(Pixel coordinate grounding data)
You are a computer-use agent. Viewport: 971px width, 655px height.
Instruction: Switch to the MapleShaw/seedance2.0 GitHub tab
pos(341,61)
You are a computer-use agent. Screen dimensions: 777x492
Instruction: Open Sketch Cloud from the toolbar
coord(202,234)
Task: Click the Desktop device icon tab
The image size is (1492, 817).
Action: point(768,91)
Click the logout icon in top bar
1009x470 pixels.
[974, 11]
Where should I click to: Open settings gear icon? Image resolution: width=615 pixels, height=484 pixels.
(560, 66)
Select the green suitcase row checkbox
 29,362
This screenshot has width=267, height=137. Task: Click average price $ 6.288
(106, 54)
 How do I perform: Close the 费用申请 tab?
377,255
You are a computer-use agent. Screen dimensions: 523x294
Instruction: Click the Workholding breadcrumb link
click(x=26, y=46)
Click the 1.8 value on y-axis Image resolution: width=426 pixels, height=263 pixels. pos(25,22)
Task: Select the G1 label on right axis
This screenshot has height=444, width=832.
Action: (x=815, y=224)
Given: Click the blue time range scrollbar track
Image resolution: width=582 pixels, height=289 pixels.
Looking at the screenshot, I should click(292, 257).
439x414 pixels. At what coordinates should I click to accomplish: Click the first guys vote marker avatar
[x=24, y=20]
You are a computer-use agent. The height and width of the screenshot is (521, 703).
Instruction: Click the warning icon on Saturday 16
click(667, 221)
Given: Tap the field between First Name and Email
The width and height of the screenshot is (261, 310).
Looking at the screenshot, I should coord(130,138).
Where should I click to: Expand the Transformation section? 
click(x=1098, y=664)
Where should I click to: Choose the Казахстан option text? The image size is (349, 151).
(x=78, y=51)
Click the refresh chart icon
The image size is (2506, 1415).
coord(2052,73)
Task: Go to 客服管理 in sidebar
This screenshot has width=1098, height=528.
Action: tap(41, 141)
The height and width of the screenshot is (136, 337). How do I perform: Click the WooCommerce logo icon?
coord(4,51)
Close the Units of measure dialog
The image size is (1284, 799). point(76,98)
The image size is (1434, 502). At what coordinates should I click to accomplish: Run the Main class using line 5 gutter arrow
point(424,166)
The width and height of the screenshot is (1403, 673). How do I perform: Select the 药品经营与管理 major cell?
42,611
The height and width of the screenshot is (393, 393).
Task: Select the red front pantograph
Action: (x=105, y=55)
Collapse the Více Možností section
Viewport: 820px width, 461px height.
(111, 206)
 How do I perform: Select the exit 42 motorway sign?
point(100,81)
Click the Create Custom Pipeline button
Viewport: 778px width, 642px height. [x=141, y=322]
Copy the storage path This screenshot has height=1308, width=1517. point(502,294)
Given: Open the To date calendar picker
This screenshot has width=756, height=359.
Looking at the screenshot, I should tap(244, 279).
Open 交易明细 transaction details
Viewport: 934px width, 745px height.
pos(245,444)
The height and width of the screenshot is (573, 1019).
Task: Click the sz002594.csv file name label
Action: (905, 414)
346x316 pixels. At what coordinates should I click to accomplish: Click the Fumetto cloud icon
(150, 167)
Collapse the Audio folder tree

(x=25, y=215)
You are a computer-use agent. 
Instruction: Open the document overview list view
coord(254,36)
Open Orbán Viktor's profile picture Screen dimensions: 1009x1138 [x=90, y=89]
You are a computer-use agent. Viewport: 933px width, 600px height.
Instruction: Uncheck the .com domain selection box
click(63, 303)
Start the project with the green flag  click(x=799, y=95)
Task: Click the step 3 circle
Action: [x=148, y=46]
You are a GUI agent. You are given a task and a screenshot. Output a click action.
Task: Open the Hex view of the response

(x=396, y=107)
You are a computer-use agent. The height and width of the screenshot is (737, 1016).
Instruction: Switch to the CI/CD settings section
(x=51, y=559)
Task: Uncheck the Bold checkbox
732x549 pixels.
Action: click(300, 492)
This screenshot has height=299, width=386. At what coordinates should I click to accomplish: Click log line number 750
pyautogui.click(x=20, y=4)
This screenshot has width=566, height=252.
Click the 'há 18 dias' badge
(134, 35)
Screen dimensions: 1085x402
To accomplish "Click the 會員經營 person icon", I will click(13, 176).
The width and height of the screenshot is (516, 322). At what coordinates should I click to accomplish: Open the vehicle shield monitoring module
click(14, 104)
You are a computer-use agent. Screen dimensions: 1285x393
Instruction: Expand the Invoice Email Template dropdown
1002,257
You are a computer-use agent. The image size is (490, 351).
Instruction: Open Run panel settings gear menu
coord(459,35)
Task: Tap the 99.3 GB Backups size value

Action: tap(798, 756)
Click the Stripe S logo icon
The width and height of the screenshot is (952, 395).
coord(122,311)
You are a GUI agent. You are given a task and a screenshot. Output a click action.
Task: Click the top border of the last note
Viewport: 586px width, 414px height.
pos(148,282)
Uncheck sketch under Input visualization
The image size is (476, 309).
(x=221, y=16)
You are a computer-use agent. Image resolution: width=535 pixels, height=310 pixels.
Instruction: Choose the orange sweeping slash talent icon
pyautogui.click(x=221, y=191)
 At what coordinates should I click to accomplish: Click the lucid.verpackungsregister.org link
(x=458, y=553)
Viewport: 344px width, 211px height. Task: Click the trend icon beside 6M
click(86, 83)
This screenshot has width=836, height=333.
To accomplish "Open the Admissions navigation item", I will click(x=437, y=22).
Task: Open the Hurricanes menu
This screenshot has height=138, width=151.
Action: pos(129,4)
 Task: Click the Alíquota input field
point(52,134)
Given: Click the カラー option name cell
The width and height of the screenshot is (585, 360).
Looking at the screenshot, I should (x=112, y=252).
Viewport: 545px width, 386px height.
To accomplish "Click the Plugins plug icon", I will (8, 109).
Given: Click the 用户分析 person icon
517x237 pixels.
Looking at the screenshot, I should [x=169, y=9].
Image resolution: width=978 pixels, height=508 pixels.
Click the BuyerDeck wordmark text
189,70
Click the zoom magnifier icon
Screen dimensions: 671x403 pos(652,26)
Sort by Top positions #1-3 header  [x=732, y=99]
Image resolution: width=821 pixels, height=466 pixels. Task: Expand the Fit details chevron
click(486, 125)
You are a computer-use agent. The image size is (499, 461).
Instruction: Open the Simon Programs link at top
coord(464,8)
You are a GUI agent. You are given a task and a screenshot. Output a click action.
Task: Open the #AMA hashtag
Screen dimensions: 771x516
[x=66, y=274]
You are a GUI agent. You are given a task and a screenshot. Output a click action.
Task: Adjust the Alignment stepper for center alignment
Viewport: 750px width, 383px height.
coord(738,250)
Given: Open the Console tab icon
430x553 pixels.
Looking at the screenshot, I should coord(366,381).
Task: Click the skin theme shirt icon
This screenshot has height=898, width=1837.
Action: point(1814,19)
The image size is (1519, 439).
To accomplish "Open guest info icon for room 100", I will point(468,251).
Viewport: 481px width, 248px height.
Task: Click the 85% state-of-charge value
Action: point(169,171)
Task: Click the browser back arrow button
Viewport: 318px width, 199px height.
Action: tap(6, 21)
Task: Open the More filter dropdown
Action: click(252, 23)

** TASK STATEMENT **
Give the records again, exactly as they appear.

** ANSWER BELOW **
You are a computer-use agent. Viewport: 971px width, 655px height.
Instruction: Switch to the MapleShaw/seedance2.0 GitHub tab
pos(341,61)
You are a computer-use agent. Screen dimensions: 777x492
Instruction: Open Sketch Cloud from the toolbar
coord(202,234)
Task: Click the Desktop device icon tab
The image size is (1492, 817).
Action: point(768,91)
Click the logout icon in top bar
1009x470 pixels.
[974, 11]
Where should I click to: Open settings gear icon? Image resolution: width=615 pixels, height=484 pixels.
(560, 66)
Select the green suitcase row checkbox
 29,362
This screenshot has width=267, height=137. Task: Click average price $ 6.288
(106, 54)
 How do I perform: Close the 费用申请 tab?
377,255
You are a computer-use agent. Screen dimensions: 523x294
Instruction: Click the Workholding breadcrumb link
click(x=26, y=46)
Click the 1.8 value on y-axis Image resolution: width=426 pixels, height=263 pixels. pos(25,22)
Task: Select the G1 label on right axis
This screenshot has height=444, width=832.
Action: (x=815, y=224)
Given: Click the blue time range scrollbar track
Image resolution: width=582 pixels, height=289 pixels.
Looking at the screenshot, I should click(292, 257).
439x414 pixels. At what coordinates should I click to accomplish: Click the first guys vote marker avatar
[x=24, y=20]
You are a computer-use agent. The height and width of the screenshot is (521, 703).
Instruction: Click the warning icon on Saturday 16
click(667, 221)
Given: Tap the field between First Name and Email
The width and height of the screenshot is (261, 310).
Looking at the screenshot, I should coord(130,138).
Where should I click to: Expand the Transformation section? 
click(x=1098, y=664)
Where should I click to: Choose the Казахстан option text? The image size is (349, 151).
(x=78, y=51)
Click the refresh chart icon
The image size is (2506, 1415).
coord(2052,73)
Task: Go to 客服管理 in sidebar
This screenshot has width=1098, height=528.
Action: tap(41, 141)
The height and width of the screenshot is (136, 337). How do I perform: Click the WooCommerce logo icon?
coord(4,51)
Close the Units of measure dialog
The image size is (1284, 799). point(76,98)
The image size is (1434, 502). At what coordinates should I click to accomplish: Run the Main class using line 5 gutter arrow
point(424,166)
The width and height of the screenshot is (1403, 673). How do I perform: Select the 药品经营与管理 major cell?
42,611
The height and width of the screenshot is (393, 393).
Task: Select the red front pantograph
Action: (x=105, y=55)
Collapse the Více Možností section
Viewport: 820px width, 461px height.
(111, 206)
 How do I perform: Select the exit 42 motorway sign?
point(100,81)
Click the Create Custom Pipeline button
Viewport: 778px width, 642px height. [x=141, y=322]
Copy the storage path This screenshot has height=1308, width=1517. point(502,294)
Given: Open the To date calendar picker
This screenshot has width=756, height=359.
Looking at the screenshot, I should tap(244, 279).
Open 交易明细 transaction details
Viewport: 934px width, 745px height.
pos(245,444)
The height and width of the screenshot is (573, 1019).
Task: Click the sz002594.csv file name label
Action: (905, 414)
346x316 pixels. At what coordinates should I click to accomplish: Click the Fumetto cloud icon
(150, 167)
Collapse the Audio folder tree

(x=25, y=215)
You are a computer-use agent. 
Instruction: Open the document overview list view
coord(254,36)
Open Orbán Viktor's profile picture Screen dimensions: 1009x1138 [x=90, y=89]
You are a computer-use agent. Viewport: 933px width, 600px height.
Instruction: Uncheck the .com domain selection box
click(63, 303)
Start the project with the green flag  click(x=799, y=95)
Task: Click the step 3 circle
Action: [x=148, y=46]
You are a GUI agent. You are given a task and a screenshot. Output a click action.
Task: Open the Hex view of the response

(x=396, y=107)
You are a computer-use agent. The height and width of the screenshot is (737, 1016).
Instruction: Switch to the CI/CD settings section
(x=51, y=559)
Task: Uncheck the Bold checkbox
732x549 pixels.
Action: click(300, 492)
This screenshot has height=299, width=386. At what coordinates should I click to accomplish: Click log line number 750
pyautogui.click(x=20, y=4)
This screenshot has width=566, height=252.
Click the 'há 18 dias' badge
(134, 35)
Screen dimensions: 1085x402
To accomplish "Click the 會員經營 person icon", I will click(13, 176).
The width and height of the screenshot is (516, 322). At what coordinates should I click to accomplish: Open the vehicle shield monitoring module
click(14, 104)
You are a computer-use agent. Screen dimensions: 1285x393
Instruction: Expand the Invoice Email Template dropdown
1002,257
You are a computer-use agent. The image size is (490, 351).
Instruction: Open Run panel settings gear menu
coord(459,35)
Task: Tap the 99.3 GB Backups size value

Action: tap(798, 756)
Click the Stripe S logo icon
The width and height of the screenshot is (952, 395).
coord(122,311)
You are a GUI agent. You are given a task and a screenshot. Output a click action.
Task: Click the top border of the last note
Viewport: 586px width, 414px height.
pos(148,282)
Uncheck sketch under Input visualization
The image size is (476, 309).
(x=221, y=16)
You are a computer-use agent. Image resolution: width=535 pixels, height=310 pixels.
Instruction: Choose the orange sweeping slash talent icon
pyautogui.click(x=221, y=191)
 At what coordinates should I click to accomplish: Click the lucid.verpackungsregister.org link
(x=458, y=553)
Viewport: 344px width, 211px height. Task: Click the trend icon beside 6M
click(86, 83)
This screenshot has width=836, height=333.
To accomplish "Open the Admissions navigation item", I will click(x=437, y=22).
Task: Open the Hurricanes menu
This screenshot has height=138, width=151.
Action: pos(129,4)
 Task: Click the Alíquota input field
point(52,134)
Given: Click the カラー option name cell
The width and height of the screenshot is (585, 360).
Looking at the screenshot, I should (x=112, y=252).
Viewport: 545px width, 386px height.
To accomplish "Click the Plugins plug icon", I will (8, 109).
Given: Click the 用户分析 person icon
517x237 pixels.
Looking at the screenshot, I should [x=169, y=9].
Image resolution: width=978 pixels, height=508 pixels.
Click the BuyerDeck wordmark text
189,70
Click the zoom magnifier icon
Screen dimensions: 671x403 pos(652,26)
Sort by Top positions #1-3 header  [x=732, y=99]
Image resolution: width=821 pixels, height=466 pixels. Task: Expand the Fit details chevron
click(486, 125)
You are a computer-use agent. The image size is (499, 461).
Instruction: Open the Simon Programs link at top
coord(464,8)
You are a GUI agent. You are given a task and a screenshot. Output a click action.
Task: Open the #AMA hashtag
Screen dimensions: 771x516
[x=66, y=274]
You are a GUI agent. You are given a task and a screenshot. Output a click action.
Task: Adjust the Alignment stepper for center alignment
Viewport: 750px width, 383px height.
coord(738,250)
Given: Open the Console tab icon
430x553 pixels.
Looking at the screenshot, I should coord(366,381).
Task: Click the skin theme shirt icon
This screenshot has height=898, width=1837.
Action: point(1814,19)
The image size is (1519, 439).
To accomplish "Open guest info icon for room 100", I will point(468,251).
Viewport: 481px width, 248px height.
Task: Click the 85% state-of-charge value
Action: point(169,171)
Task: Click the browser back arrow button
Viewport: 318px width, 199px height.
Action: tap(6, 21)
Task: Open the More filter dropdown
Action: click(252, 23)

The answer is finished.